- [WHAT IS EXPECTED] Count the lines in the items below that contain the word "message", matching case exactly. Reply with the number only.

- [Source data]

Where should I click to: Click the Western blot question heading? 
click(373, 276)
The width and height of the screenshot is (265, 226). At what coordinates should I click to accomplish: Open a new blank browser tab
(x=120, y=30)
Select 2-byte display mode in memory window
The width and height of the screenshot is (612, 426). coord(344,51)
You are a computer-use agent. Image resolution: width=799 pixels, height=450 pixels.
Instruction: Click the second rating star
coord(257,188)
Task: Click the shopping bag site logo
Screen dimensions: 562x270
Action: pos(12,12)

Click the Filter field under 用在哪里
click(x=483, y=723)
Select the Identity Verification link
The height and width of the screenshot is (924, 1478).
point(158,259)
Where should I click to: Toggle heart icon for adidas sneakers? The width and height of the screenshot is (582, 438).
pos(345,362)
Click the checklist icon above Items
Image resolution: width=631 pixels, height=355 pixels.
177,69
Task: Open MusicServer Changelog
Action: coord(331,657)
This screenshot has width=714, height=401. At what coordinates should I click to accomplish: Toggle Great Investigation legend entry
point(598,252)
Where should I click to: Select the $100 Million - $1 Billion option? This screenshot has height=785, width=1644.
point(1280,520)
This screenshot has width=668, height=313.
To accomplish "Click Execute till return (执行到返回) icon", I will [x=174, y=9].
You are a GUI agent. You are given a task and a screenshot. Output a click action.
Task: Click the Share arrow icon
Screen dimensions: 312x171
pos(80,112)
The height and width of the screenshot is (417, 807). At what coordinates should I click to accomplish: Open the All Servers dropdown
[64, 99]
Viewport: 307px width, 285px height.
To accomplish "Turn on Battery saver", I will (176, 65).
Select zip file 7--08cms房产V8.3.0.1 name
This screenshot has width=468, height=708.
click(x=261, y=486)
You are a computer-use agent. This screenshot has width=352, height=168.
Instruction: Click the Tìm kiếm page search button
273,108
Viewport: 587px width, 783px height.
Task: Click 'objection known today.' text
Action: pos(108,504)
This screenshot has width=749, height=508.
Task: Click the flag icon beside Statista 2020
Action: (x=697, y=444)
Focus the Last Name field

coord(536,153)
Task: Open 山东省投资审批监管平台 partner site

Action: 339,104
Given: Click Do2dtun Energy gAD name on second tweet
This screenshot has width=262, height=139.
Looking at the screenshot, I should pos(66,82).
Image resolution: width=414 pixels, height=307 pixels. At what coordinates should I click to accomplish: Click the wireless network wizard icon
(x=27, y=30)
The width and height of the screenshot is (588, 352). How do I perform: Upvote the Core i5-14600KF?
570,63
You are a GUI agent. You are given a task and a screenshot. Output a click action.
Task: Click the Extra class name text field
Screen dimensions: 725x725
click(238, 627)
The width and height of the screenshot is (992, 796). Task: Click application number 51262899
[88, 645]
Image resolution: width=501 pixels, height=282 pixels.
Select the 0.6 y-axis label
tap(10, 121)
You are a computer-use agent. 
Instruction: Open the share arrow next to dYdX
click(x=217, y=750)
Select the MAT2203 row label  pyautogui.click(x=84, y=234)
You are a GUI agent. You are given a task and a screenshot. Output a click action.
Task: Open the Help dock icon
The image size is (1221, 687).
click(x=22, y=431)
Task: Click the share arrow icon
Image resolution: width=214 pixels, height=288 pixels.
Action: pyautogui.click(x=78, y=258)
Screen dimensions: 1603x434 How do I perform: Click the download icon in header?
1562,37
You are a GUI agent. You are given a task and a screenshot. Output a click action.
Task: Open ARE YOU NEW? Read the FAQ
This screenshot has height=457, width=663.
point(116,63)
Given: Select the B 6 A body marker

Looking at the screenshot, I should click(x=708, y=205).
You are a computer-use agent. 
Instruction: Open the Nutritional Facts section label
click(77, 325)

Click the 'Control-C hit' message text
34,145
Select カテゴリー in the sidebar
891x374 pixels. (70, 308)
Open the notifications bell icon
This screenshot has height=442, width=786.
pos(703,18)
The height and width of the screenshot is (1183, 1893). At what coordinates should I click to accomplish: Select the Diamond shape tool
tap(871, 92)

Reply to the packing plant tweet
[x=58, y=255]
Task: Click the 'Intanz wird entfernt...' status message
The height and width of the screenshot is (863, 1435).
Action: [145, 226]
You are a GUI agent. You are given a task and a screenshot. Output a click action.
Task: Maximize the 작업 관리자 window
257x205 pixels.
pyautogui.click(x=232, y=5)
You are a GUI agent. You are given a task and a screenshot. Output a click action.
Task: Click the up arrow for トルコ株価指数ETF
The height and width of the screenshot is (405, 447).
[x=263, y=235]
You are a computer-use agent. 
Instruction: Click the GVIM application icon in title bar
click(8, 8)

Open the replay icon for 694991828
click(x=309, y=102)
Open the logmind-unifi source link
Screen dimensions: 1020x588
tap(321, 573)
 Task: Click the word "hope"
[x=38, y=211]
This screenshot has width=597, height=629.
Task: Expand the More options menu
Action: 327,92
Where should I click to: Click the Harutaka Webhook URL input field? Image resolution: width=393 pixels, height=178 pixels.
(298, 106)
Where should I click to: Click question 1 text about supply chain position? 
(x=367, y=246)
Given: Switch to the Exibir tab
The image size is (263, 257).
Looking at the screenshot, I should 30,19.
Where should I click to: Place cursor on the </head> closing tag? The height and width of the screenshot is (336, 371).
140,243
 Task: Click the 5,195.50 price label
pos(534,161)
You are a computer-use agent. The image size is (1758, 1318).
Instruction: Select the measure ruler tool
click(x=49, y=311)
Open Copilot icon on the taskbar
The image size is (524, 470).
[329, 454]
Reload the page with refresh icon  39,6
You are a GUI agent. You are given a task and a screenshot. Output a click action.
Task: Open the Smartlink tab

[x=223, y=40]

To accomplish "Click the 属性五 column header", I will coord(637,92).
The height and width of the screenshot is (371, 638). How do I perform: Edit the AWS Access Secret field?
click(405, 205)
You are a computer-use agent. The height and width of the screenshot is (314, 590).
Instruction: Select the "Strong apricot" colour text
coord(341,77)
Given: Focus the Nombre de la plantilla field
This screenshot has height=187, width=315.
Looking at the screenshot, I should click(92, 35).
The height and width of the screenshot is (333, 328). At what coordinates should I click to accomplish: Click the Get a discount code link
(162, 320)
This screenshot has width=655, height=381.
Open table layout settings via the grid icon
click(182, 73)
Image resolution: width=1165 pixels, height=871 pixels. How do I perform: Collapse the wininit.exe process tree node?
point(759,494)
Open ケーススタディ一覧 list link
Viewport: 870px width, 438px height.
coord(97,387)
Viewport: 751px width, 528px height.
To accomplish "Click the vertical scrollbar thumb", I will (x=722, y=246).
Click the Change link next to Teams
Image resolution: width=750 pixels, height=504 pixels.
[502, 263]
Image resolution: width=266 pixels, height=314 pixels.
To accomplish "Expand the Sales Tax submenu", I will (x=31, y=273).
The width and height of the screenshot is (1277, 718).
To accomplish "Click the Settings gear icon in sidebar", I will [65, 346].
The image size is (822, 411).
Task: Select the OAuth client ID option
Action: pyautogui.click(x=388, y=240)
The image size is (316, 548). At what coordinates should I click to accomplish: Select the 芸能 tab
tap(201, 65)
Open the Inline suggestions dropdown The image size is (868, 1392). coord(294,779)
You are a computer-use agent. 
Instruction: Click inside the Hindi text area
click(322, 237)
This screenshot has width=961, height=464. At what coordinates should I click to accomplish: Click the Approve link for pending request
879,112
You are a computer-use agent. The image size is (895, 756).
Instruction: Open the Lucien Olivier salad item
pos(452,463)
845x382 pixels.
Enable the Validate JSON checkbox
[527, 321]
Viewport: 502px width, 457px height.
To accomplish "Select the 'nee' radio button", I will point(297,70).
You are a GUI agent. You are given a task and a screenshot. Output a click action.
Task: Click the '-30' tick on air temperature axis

- [SOLUTION] 2